Tableau n° 41 : Taux de croissance de la valeur ajoutée par secteur (1969 - 1985).
1969-1974 1974-1979 1979-1985 1974-1985
1. Agriculture 5,3 8,6 4,3 6,2
2. Industrie manufactur. 6,9 13,5 8,2 10,6
3. (1 + 2) 6,2 11,4 6,7 8,8
4. Hydrocarbures 4,3 3,2 - 1,3 0,7
5. Construction et services 9,6 16,3 5,7 8,3
6. (1 + 2 + 4 + 5) 6,6 8,5 3,8 5,1
Source : Construit à partir des données de la Banque Mondiale, op. cité.

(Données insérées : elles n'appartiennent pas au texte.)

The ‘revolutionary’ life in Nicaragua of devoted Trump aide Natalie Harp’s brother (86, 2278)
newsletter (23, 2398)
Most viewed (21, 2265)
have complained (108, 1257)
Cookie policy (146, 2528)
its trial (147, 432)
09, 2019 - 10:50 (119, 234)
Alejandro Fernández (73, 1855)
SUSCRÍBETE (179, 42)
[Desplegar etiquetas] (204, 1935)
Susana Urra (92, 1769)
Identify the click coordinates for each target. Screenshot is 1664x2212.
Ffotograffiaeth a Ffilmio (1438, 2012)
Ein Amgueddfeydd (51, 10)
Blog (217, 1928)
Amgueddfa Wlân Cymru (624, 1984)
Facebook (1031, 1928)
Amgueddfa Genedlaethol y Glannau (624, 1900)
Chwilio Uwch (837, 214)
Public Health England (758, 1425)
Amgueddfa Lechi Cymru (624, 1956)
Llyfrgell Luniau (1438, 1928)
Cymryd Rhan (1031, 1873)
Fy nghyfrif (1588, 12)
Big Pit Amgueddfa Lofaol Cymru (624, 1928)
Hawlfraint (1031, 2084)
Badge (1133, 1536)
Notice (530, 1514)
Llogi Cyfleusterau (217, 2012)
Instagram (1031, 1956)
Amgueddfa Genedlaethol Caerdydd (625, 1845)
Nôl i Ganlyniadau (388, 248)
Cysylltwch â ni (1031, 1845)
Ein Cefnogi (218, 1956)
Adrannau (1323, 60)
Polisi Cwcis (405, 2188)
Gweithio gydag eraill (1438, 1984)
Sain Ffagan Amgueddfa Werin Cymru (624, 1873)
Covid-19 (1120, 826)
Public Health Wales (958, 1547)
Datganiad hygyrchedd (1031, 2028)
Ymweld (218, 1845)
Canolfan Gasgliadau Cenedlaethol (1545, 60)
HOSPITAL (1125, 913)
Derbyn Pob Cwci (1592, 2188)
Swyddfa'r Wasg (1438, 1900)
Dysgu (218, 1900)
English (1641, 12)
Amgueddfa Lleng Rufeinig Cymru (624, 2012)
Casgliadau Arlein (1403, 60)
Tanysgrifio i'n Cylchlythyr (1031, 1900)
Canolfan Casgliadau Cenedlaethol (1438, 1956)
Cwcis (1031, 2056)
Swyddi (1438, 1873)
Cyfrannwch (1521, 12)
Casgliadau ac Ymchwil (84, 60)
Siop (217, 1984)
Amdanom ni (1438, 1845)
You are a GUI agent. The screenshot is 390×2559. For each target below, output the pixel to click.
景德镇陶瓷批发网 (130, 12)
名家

Le secteur de la construction et des services, le plus dynamique avant 1974, réagit à la hausse des revenus pétroliers par une croissance spectaculaire. De 9,6 % durant la première sous-période (1969-1974), son taux passe à 16,3% durant la seconde, soit à près de 5 points de plus que les secteurs de l'agriculture et de l'industrie manufacturière réunis. La tendance s'inverse au profit de ces derniers avec la troisième sous-période puisqu'ils enregistrent un taux de croissance (6,7 %) supérieur d'un point à celui du secteur de la construction et des services. Sur l'ensemble de la période, les "traded" ont connu une croissance moyenne plus rapide que les "non traded" et ce, malgré l'évolution très accidentée de l'agriculture dont le taux de croissance reste, remarquons-le, supérieur à celui de la valeur ajoutée totale.

On ne peut déceler dans ces résultats ambigus et partiels les effets d'un "dutch disease" tels que mis en évidence par le modèle. On peut, en revanche, parler d'une "pro-industrialisation" si on se limite à une stricte comparaison des taux de croissance dans le secteur manufacturier et dans celui de la construction et des services. La progression y est plus rapide dans le premier.